Unlike the stock scanning process for discovering said ore. That is just get in a polar orbit, hit scan and you have scanned the entire planet (unless it was changed at some point, I use Scansat for more realism)

Actually, SCANsat is arguably less real than the stock system (which hasn't ever changed AFAIK).  The stock system does not in any way tell you from orbit where the best ore is, it just tells you that areas the size of continents contain more biomes with relatively high ore values for that planet than low values..  Given the size of these areas, however, even that information is often misleading because small biome areas of high-value ore get drowned out amidst large biome areas of low-value ore.  Thus, to really find where the good ore is, you have to explore on the surface and low orbit with the surface scanner and NBS.;  Only the surface scanner will tell you which biome has what ore, and only the NBS can lead you to local hotspots within any biome.

With SCANsat OTOH, if you disable stock scanning, then you can get precise information from orbit and all it costs you is the time it takes to map the whole planet (1 week to 1 month depending on the planet).  Thus, no need to actually verify results on the ground.

6 hours ago, FullMetalMachinist said:

I quite agree, however, it's not realistic at all. 

Do I use it in a stock game?

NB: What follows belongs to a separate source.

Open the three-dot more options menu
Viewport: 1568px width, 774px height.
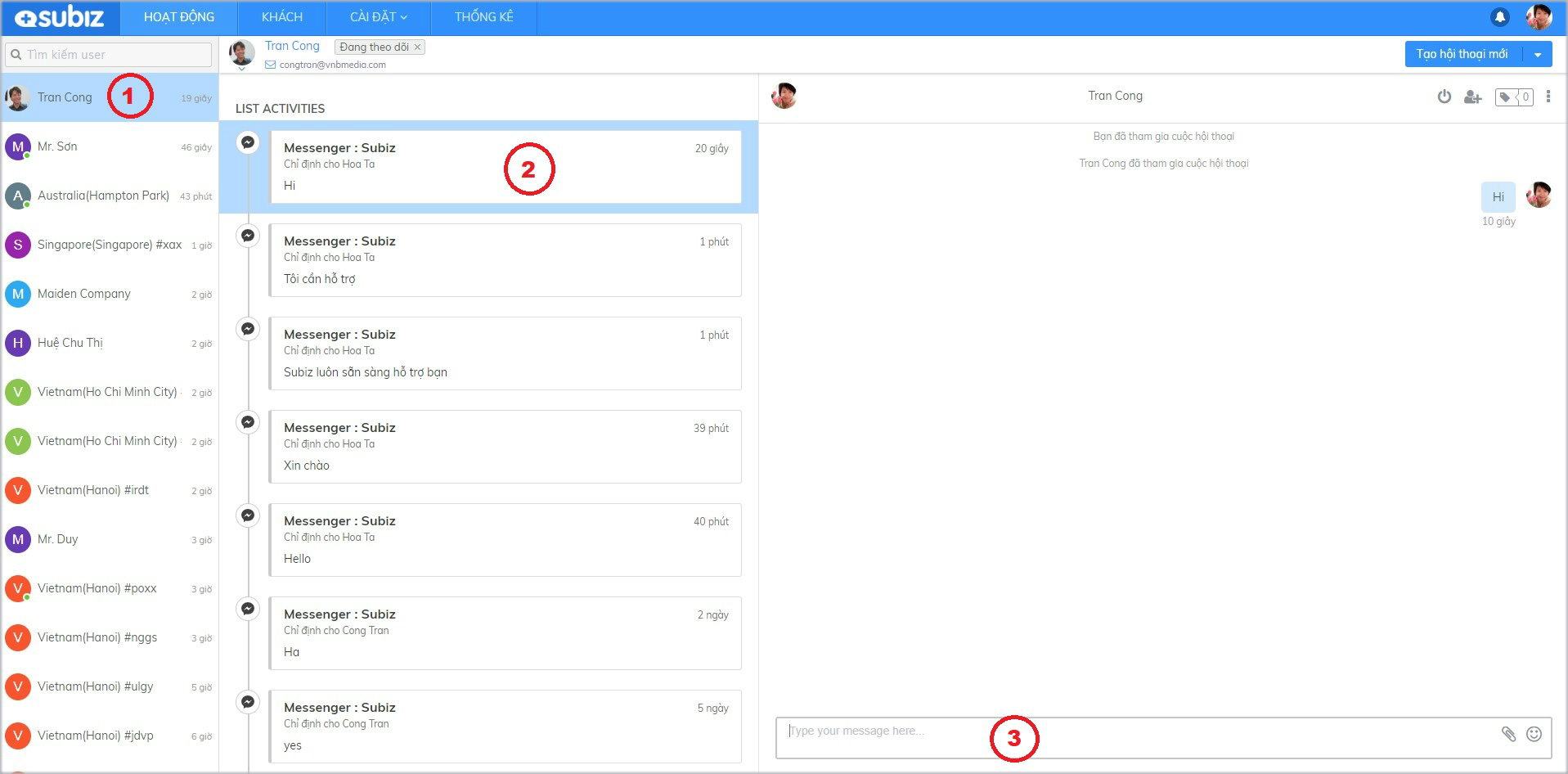[1548, 97]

Sure, no problem, because there's plenty other unrealistic things in stock that adding this to the list doesn't really matter. 

But do I use it in a RO/RSS game? Not a chance. 

Bravo, sir!  There is no such thing as a pan-universal physical law.  Each universe is free to have its own values for any and all laws-of-physics variables and those values can be inferred from scientific observations in those other universes just as they can be in our own.  So, RSS should have values approximating what we see around us, but stock KSP cannot possibly have the same laws as our universe or it simply would not exist as we see it.  Res ipsa loquatur.